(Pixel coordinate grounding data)
***
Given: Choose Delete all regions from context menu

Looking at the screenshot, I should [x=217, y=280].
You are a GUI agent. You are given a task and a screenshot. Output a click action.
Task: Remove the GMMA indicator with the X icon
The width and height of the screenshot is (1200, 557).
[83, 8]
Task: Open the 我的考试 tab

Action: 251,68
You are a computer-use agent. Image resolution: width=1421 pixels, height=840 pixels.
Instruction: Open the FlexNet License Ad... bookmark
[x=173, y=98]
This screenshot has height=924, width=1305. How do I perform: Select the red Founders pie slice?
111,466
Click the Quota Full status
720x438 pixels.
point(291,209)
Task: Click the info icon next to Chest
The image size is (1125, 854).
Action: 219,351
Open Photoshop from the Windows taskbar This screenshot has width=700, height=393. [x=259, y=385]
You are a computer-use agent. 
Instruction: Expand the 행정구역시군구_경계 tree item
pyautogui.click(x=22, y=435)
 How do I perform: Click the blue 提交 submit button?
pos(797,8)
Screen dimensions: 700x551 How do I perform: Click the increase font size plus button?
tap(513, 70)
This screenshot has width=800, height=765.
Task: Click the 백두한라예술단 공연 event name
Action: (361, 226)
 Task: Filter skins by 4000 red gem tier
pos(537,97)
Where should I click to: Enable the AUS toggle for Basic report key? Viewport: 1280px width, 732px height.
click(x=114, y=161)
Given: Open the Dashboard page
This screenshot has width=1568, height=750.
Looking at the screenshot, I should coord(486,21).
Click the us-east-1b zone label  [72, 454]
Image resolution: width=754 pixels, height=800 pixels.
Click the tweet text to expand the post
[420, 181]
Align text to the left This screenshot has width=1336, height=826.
***
DIRECTIONS: Nothing in the records may be altered; restate them word for word.

YOUR SOLUTION:
Given: Choose Delete all regions from context menu

Looking at the screenshot, I should [x=217, y=280].
You are a GUI agent. You are given a task and a screenshot. Output a click action.
Task: Remove the GMMA indicator with the X icon
The width and height of the screenshot is (1200, 557).
[83, 8]
Task: Open the 我的考试 tab

Action: 251,68
You are a computer-use agent. Image resolution: width=1421 pixels, height=840 pixels.
Instruction: Open the FlexNet License Ad... bookmark
[x=173, y=98]
This screenshot has height=924, width=1305. How do I perform: Select the red Founders pie slice?
111,466
Click the Quota Full status
720x438 pixels.
point(291,209)
Task: Click the info icon next to Chest
The image size is (1125, 854).
Action: 219,351
Open Photoshop from the Windows taskbar This screenshot has width=700, height=393. [x=259, y=385]
You are a computer-use agent. 
Instruction: Expand the 행정구역시군구_경계 tree item
pyautogui.click(x=22, y=435)
 How do I perform: Click the blue 提交 submit button?
pos(797,8)
Screen dimensions: 700x551 How do I perform: Click the increase font size plus button?
tap(513, 70)
This screenshot has width=800, height=765.
Task: Click the 백두한라예술단 공연 event name
Action: (361, 226)
 Task: Filter skins by 4000 red gem tier
pos(537,97)
Where should I click to: Enable the AUS toggle for Basic report key? Viewport: 1280px width, 732px height.
click(x=114, y=161)
Given: Open the Dashboard page
This screenshot has width=1568, height=750.
Looking at the screenshot, I should coord(486,21).
Click the us-east-1b zone label  [72, 454]
Image resolution: width=754 pixels, height=800 pixels.
Click the tweet text to expand the post
[420, 181]
Align text to the left This screenshot has width=1336, height=826.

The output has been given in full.